Meson distribution amplitudes - applications to weak radiative B decays and B transition form factors

TL;DR

This thesis explores meson distribution amplitudes and their applications to B meson decays, providing new determinations of non-perturbative parameters and analyzing decay observables within QCD frameworks.

Contribution

It offers the first comprehensive analysis of twist-2 and twist-3 meson distribution amplitudes with SU(3) breaking effects, and applies these to B decay processes including form factors and radiative decays.

Findings

Determined non-perturbative parameters from QCD sum rules.

Analyzed B to vector meson radiative decay observables.
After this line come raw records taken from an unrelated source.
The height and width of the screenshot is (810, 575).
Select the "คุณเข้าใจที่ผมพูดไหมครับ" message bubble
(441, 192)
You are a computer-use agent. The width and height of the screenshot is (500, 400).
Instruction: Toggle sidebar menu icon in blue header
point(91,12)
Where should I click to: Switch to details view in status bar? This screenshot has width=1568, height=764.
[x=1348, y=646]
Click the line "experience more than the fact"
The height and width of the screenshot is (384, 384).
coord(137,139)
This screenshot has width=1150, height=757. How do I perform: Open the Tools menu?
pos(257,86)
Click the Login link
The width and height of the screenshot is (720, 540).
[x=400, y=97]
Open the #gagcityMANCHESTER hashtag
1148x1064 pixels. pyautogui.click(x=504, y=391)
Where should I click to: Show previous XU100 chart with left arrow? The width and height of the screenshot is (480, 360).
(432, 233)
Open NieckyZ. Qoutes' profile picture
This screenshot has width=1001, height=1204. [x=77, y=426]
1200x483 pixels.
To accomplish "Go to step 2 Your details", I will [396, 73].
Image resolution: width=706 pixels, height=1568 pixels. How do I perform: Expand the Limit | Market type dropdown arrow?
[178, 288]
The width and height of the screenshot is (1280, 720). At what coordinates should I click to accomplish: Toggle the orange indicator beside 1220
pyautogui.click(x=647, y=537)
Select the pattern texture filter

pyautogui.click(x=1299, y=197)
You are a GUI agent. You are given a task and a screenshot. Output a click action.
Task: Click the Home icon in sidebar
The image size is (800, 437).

Calculated B to eta' transition form factors including U(1)_A anomaly effects.

Abstract

This thesis examines the applications and determinations of meson light-cone distribution amplitudes. The investigation of such processes, in the context of $B$ physics, provides one with a rich and extensive way of determining the Standard Model parameters of the CKM matrix, which are essential in describing CP violation, and searching for tell-tale signs of new physics beyond the Standard Model. We investigate the twist-2 and twist-3 distribution amplitudes of light vector mesons and fully examine $\rm SU(3)_F$-breaking effects and include leading G-parity violating terms. Numerical values of the leading non-perturbative hadronic parameters are determined from QCD sum rules. The distribution amplitude results find direct application in the radiative $B$ decays to light vector mesons $B \to V \gamma$. We examine the phenomenologically most important observables in this decay mode using the formalism of QCD factorisation. We also include long-distance photon emission and soft quark loop effects, which formally lie outside the QCD factorisation formalism. The analysis encompasses all the modes $B_{u,d} \to \rho, \omega, K^*$ and $B_{s} \to \phi, \bar{K}^*$. We also calculate the $B \to \etapb$ transition form factor using QCD sum rules on the light-cone. We include the singlet contribution originating from the $\rm U(1)_A$ anomaly and bring the calculation consistently within the $\eta$-$\etap$ mixing framework.